For conversion rate and prolonged urine leakage, regardless of our or previous meta-analyses, the results were similar between the two groups. However, more incidence of prolonged urine leakage and longer hospital stay were found in the LPL group. Urine leakage can be attributed to incomplete closure of the pyelotomy incision after LPL, which can prolong hospital stay [
8]. Closure of pyelotomy incision is technically difficult during laparoscopic surgery, advanced experience and high skills or robot-assisted surgery are needed. But urinary leakage has been minimized with advances in intracorporeal suturing techniques, such as barbed suture [
28]. In addition, suture time was significantly decreased with barbed suture use during laparoscopic pyeloplasty [
29], hence, this will shorten operative time.
However, the complications can be minimized with proper patient selection and sufficient preoperative preparation. LPL is certainly safe and feasible in experienced hands, but should not replace PCNL, which remains the gold standard for kidney stones greater than 2 cm. These procedures are technically challenging and should only be performed by experienced laparoscopic surgeons. According previous studies, LPL is more suitable for patients with urinary deformity require concomitant pyeloplasty.. Patients with previous history of open renal surgery always have significant perinephric adhesion which may affect the success or complication rate in LPL, does not in PCNL [
30]. Therefore, PCNL is the first-selected treatment in such situation. LPL cannot be a feasible modality for renal stones with intrarenal pelvis, which increased the incidence of prolonged urine leakage. All in all, LPL is considered a successful alternative therapy for PCNL in selected cases with large renal stones like those in the extrarenal pelvis in patients without a history of previous surgery. In addition, LPL can be considered as a reasonable therapeutic option for large staghorn calculus which cannot be removed with a reasonable number of access and sessions of PCNL.

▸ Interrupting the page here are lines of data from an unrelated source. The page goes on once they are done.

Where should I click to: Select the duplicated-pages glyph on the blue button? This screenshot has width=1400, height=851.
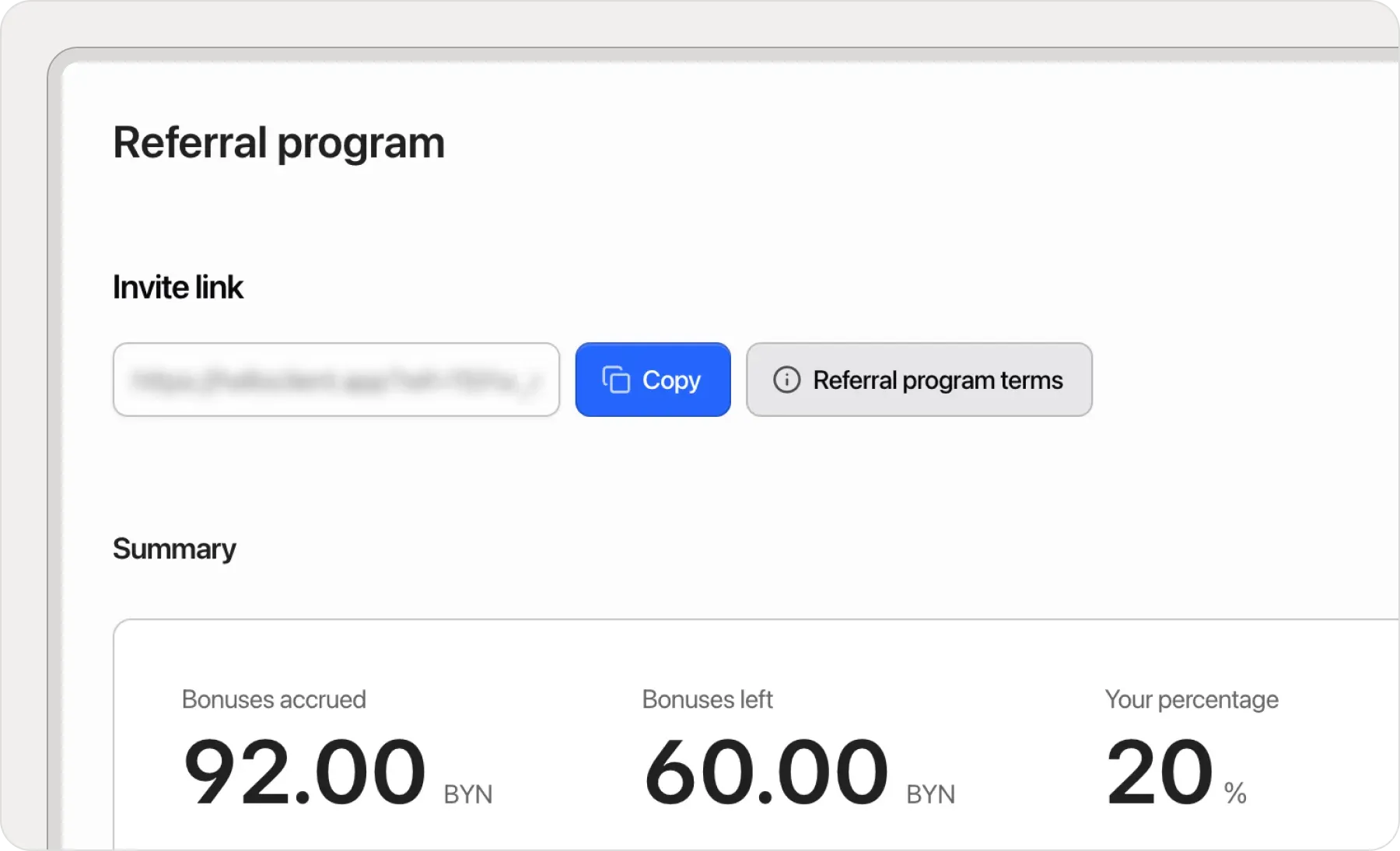(x=614, y=380)
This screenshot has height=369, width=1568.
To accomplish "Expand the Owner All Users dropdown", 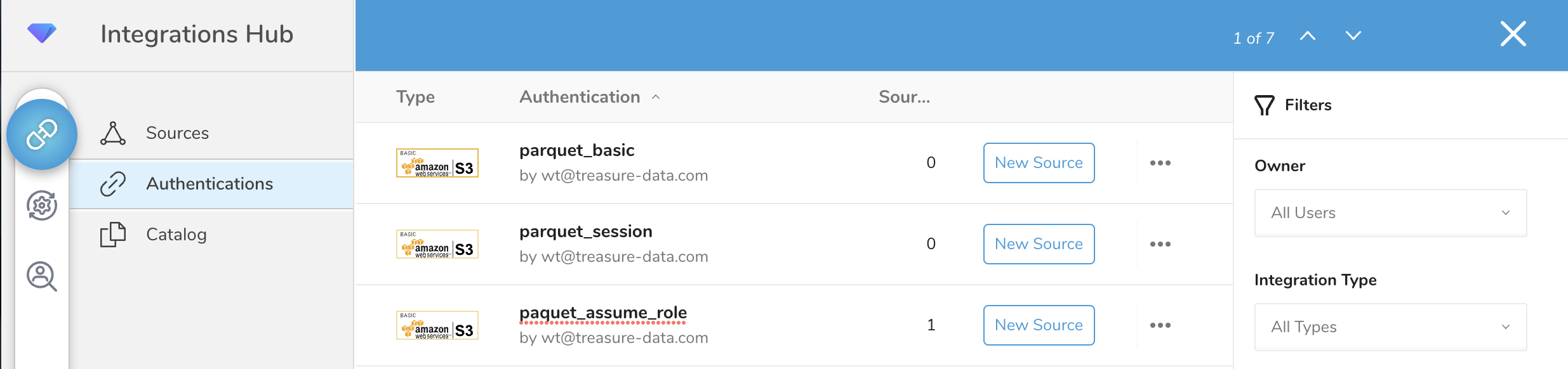I will [1390, 213].
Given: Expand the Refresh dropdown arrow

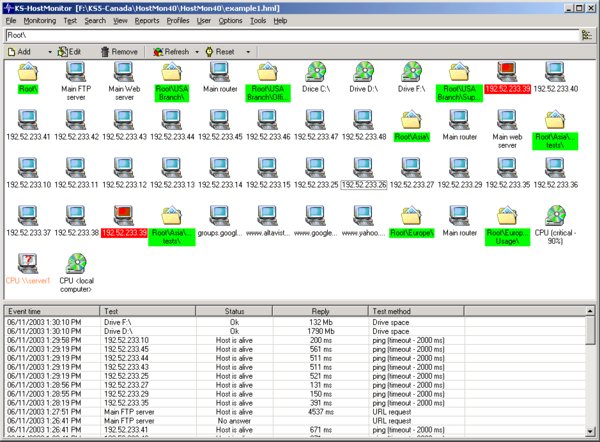Looking at the screenshot, I should tap(195, 51).
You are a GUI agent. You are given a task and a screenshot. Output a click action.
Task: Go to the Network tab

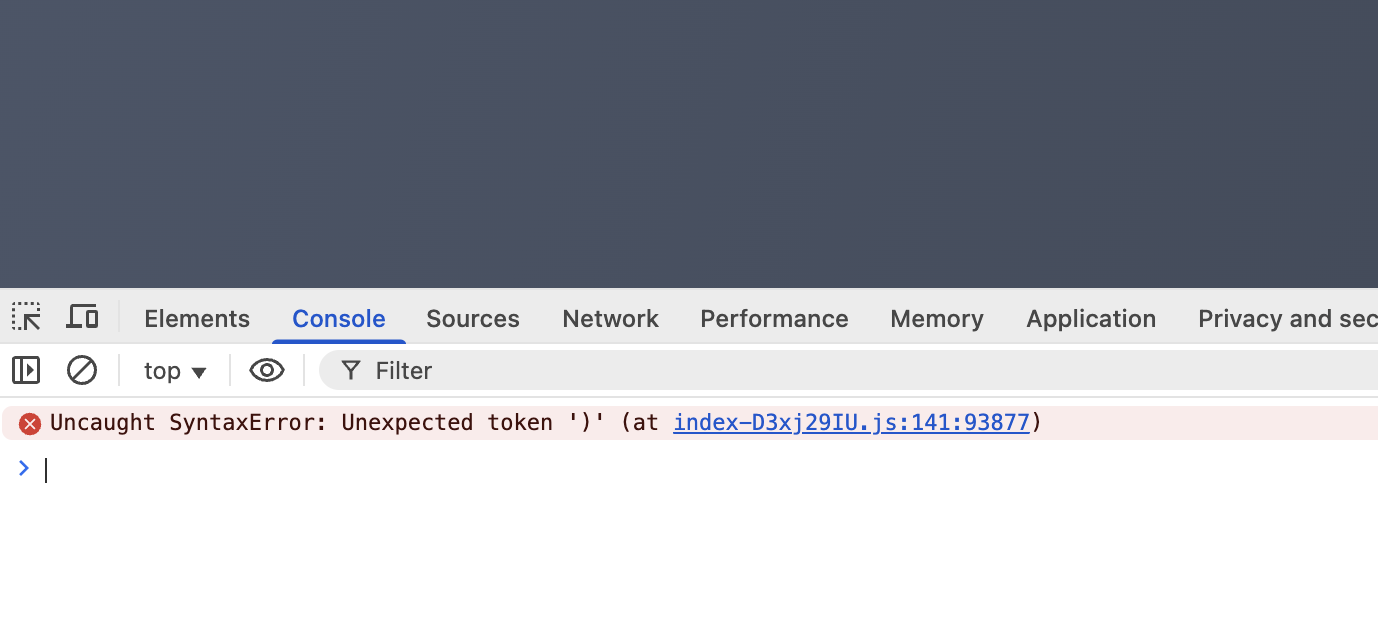click(x=610, y=319)
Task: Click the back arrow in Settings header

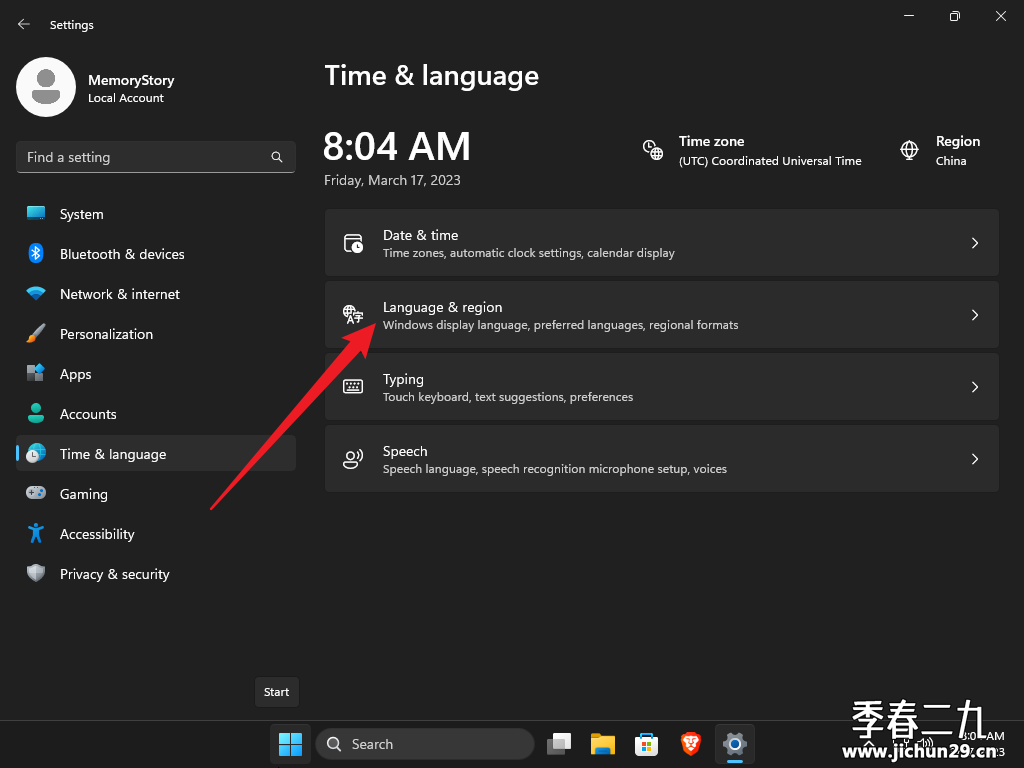Action: click(24, 24)
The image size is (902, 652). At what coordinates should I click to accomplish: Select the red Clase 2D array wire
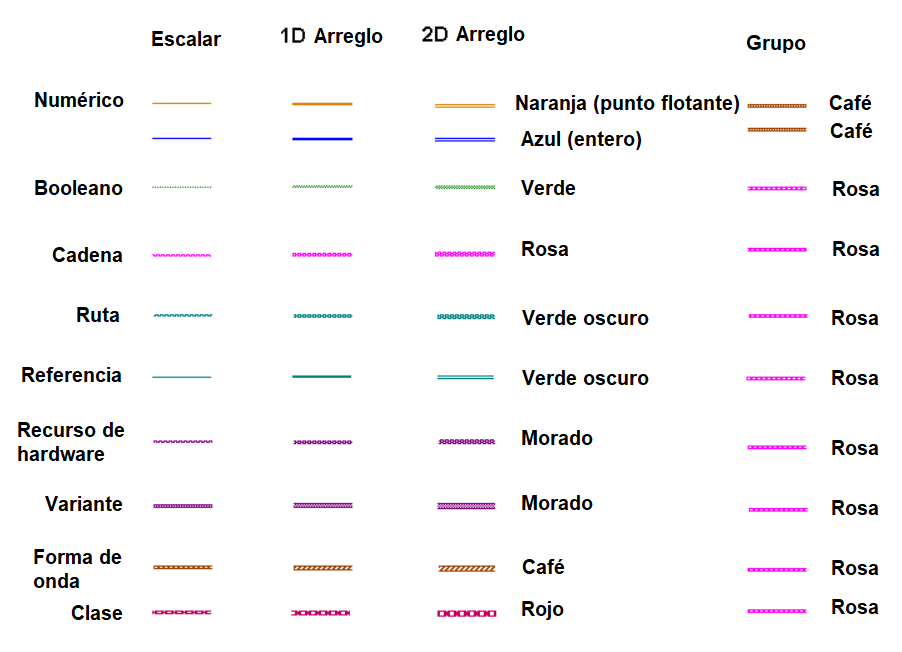[467, 613]
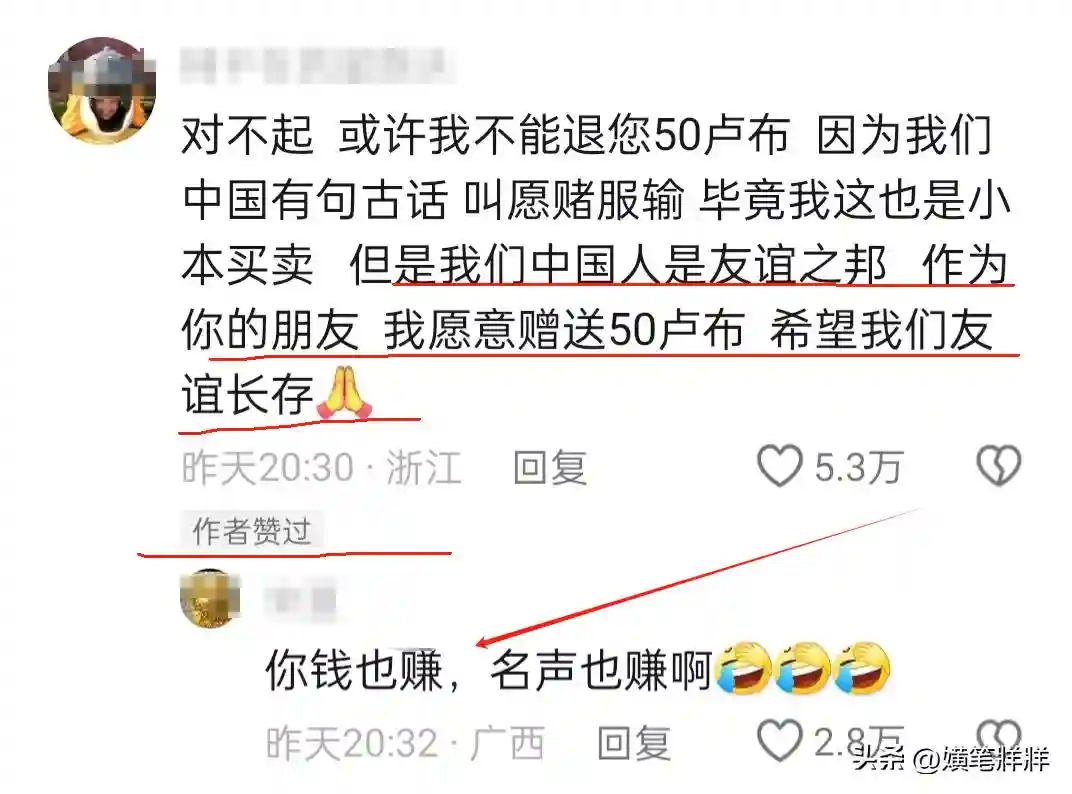Like the reply with 2.8万 hearts
This screenshot has width=1072, height=794.
pos(779,741)
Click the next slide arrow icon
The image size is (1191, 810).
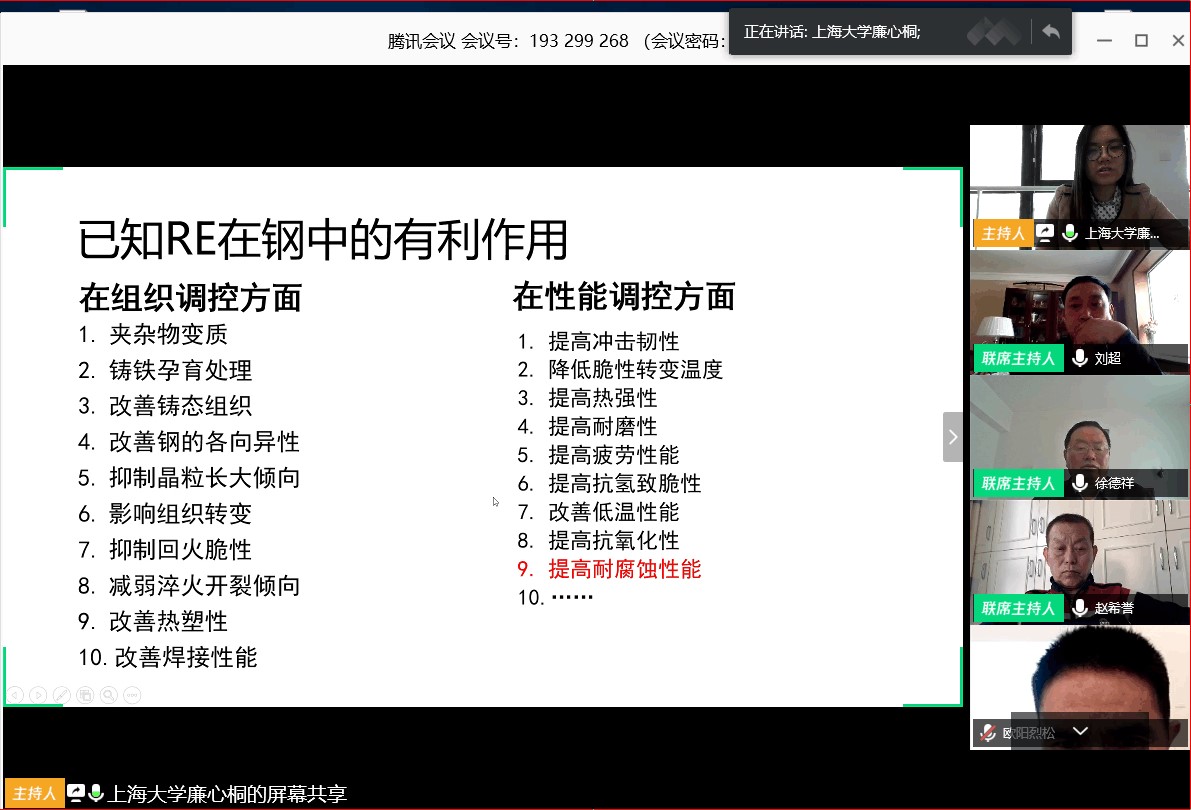pyautogui.click(x=38, y=694)
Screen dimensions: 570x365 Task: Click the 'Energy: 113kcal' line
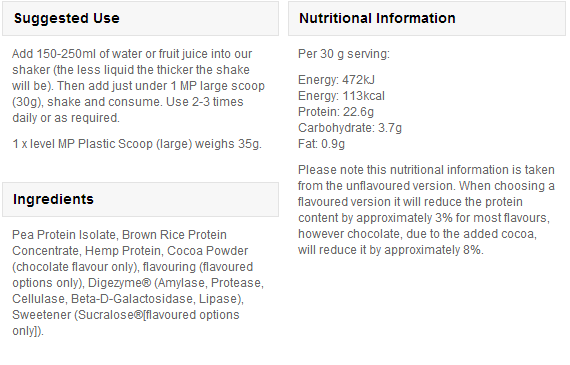coord(341,96)
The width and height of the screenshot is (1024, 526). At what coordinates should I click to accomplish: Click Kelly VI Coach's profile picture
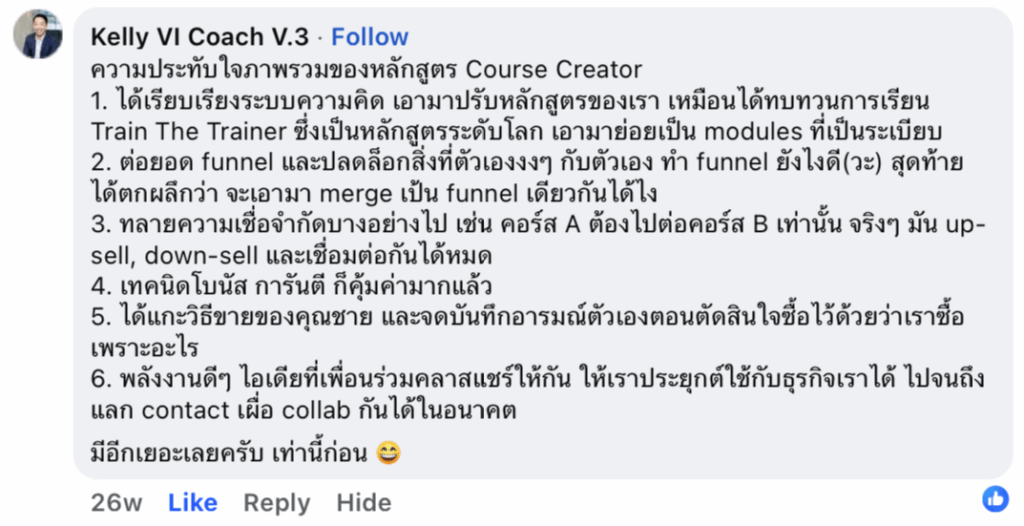click(x=38, y=35)
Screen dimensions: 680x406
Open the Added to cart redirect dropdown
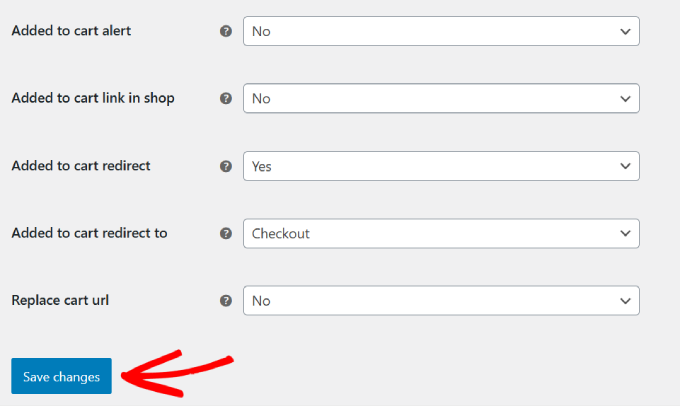tap(440, 166)
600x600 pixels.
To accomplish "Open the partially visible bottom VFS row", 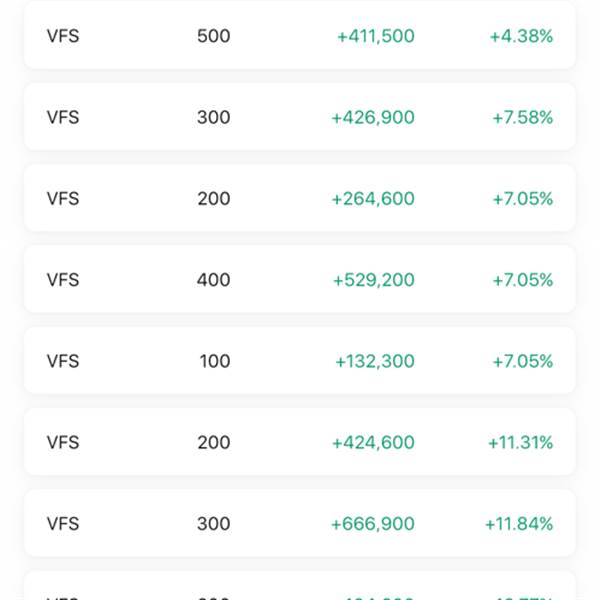I will [300, 585].
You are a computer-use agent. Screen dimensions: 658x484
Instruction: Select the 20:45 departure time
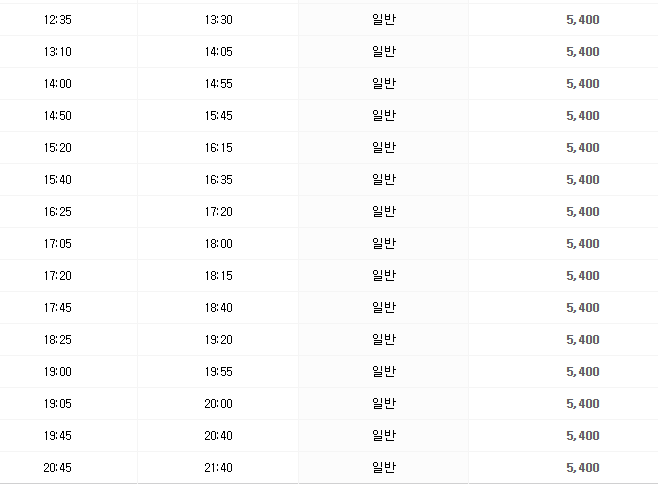tap(58, 467)
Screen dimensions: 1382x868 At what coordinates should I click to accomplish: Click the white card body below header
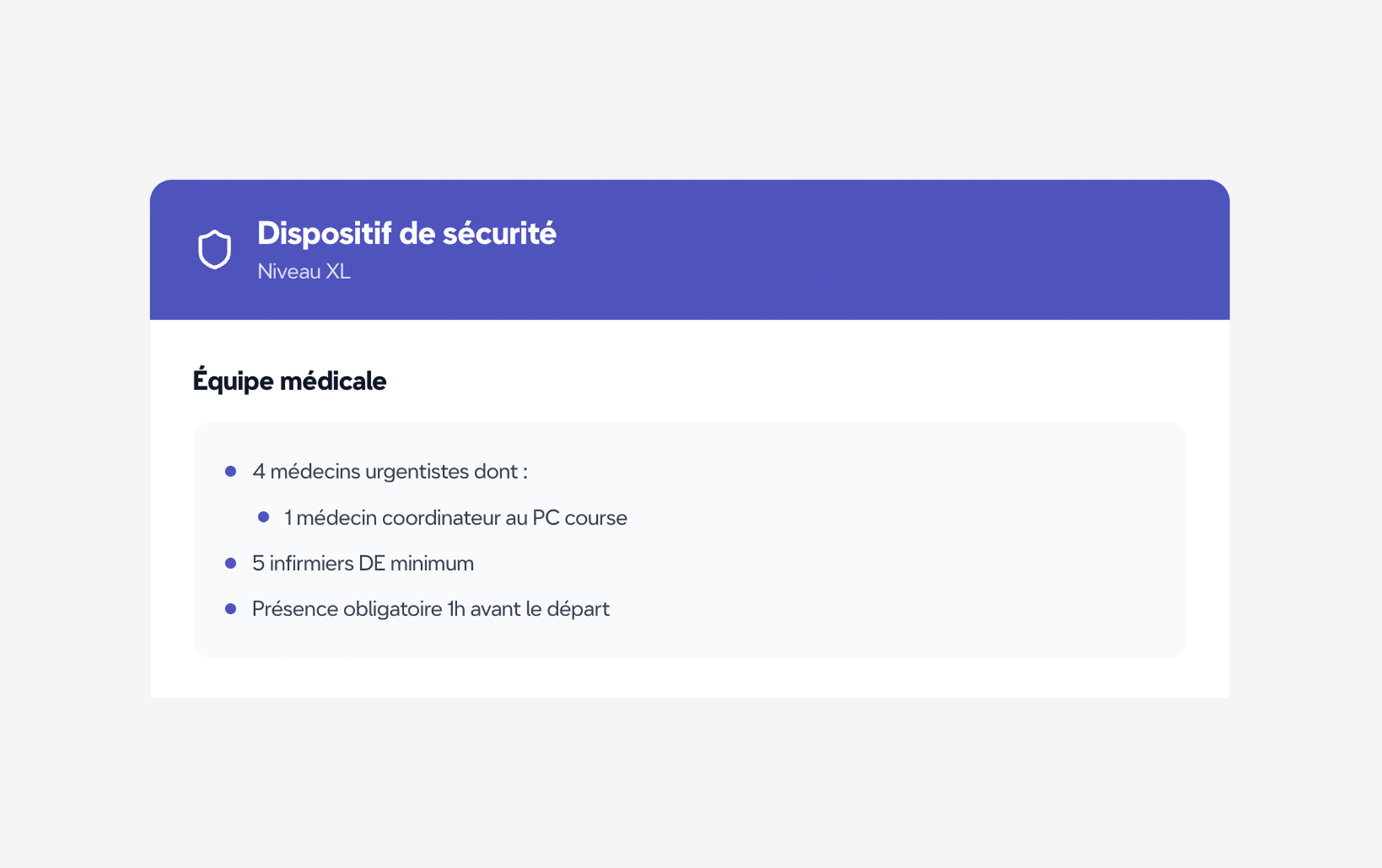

This study has some limitations. First, the present analysis was conducted using the currently available comparative studies. However, most of the studies were CCS, had a small sample number and quality ranged from low to moderate. Second, heterogeneity among studies was found to be high for several parameters. This heterogeneity can be explained by the difference in surgical practices, patient inclusion criteria, surgeons’ experience, outcome definitions and standards. Third, the analysis did not incorporate stone shape and composition into the assessment, and either of these could have introduced bias into the analysis. Because of the above limitations might influence the interpretation of our findings, it highlights that large scale, multicenter RCTs are needed for a further robust conclusion.